**** Source material

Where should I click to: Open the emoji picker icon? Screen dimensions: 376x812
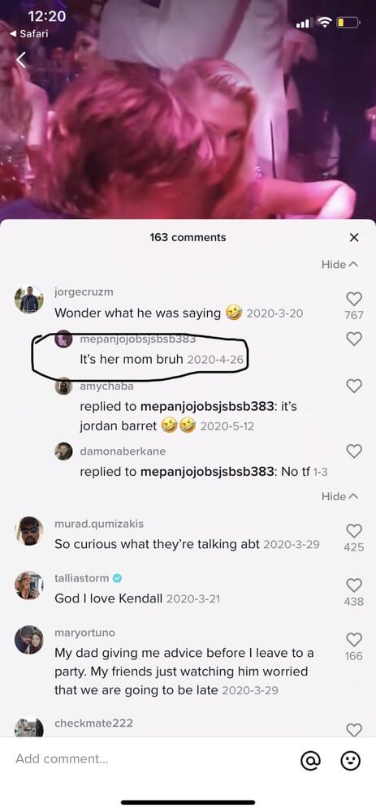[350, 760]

********
**** Source material

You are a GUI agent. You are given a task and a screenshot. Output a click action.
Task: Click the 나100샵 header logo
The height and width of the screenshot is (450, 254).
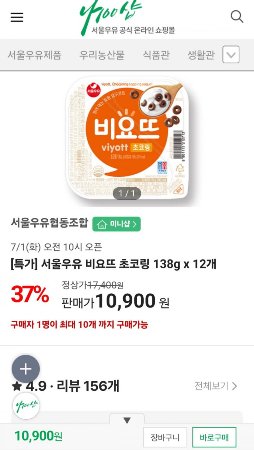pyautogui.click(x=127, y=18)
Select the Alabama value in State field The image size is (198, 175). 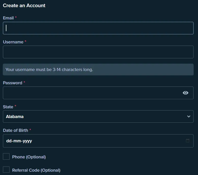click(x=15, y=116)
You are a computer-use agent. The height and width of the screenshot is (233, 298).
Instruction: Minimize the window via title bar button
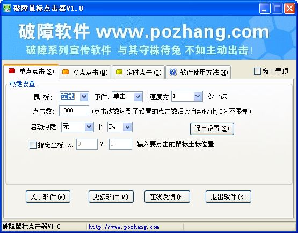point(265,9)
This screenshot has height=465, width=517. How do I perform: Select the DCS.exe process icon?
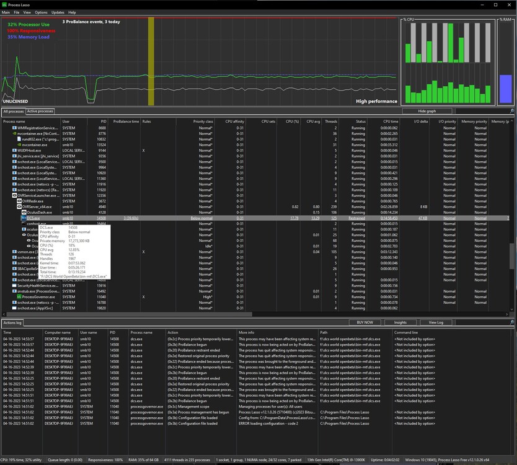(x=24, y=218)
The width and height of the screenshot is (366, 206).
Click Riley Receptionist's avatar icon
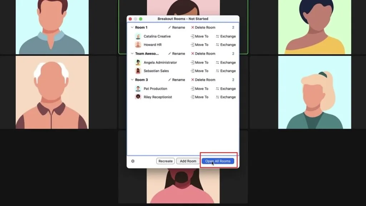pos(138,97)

********

What you should do -
Note how many lines of the entries contain the string "agent", then give that number by itself.

Expected answer -
2